- Born: July 9, 1989 (age 36) Milwaukee, Wisconsin, US
- Occupations: Film director, screenwriter, producer, actor, children's author, illustrator
- Years active: 2002–present

= Jozef K. Richards =

American actor

Jozef K. Richards (born July 9, 1989) is an American film director, screenwriter, producer, actor, children's author, and illustrator. He founded Kintou Media Company, which controls numerous other entertainment-based companies, including King's Tower Productions, and has distributed media through YouTube, Amazon, Barnes & Noble, and other international retailers.

== Career ==

=== King's Tower Productions ===
Jozef K. Richards is the founder and owner of King's Tower Productions and the writer and director of the 2011 film, The Amateur Monster Movie; the 2013 film, The Wayward Sun; and the 2014 short film, "Un Jardín Adentro de La Violencia".

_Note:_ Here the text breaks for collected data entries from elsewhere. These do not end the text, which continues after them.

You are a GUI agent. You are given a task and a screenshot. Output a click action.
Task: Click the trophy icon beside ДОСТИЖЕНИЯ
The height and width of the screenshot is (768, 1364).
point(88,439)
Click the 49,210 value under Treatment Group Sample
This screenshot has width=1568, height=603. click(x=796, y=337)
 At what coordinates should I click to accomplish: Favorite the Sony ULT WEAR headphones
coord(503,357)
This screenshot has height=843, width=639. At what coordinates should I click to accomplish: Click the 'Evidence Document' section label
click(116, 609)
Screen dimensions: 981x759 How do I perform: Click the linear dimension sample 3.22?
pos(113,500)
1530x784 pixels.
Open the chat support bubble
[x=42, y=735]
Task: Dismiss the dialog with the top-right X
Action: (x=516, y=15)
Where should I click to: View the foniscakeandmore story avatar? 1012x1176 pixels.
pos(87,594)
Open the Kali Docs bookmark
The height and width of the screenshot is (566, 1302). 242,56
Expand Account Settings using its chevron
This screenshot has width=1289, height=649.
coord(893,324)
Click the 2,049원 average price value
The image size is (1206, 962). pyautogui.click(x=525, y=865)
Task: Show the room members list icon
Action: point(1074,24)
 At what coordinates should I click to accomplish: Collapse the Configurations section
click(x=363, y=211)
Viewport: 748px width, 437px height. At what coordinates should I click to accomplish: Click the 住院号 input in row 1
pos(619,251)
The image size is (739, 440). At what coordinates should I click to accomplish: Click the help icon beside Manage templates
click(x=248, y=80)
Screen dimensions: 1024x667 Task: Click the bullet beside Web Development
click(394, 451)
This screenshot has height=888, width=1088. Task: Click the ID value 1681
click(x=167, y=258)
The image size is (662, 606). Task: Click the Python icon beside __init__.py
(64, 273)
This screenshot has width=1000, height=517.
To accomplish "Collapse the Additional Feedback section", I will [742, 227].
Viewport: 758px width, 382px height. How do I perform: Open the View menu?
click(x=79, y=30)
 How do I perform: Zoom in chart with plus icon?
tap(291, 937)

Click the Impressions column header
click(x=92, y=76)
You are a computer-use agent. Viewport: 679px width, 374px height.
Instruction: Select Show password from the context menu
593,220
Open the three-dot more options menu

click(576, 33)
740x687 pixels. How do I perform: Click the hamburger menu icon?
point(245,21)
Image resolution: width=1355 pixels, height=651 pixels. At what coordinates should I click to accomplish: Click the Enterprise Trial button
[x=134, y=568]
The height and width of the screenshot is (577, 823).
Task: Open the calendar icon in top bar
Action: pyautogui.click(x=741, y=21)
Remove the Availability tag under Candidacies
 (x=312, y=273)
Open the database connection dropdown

From 2015-2017, Richards produced and starred in the satirical web series, "Holy Shit", which took aim at religious dogma, its lack of credibility, and pokes fun at the lesser-known absurdities of The Bible and similar religious texts, including many of those taken literally by some sects of the Christian faith. The show often features skits with atheist scholars and celebrity guests, which have included comedian Paul Provenza, theologian Robert M. Price, historian Richard Carrier, actress Heather Henderson, author David Fitzgerald, and American rapper and Wu-Tang Clan affiliate Killah Priest.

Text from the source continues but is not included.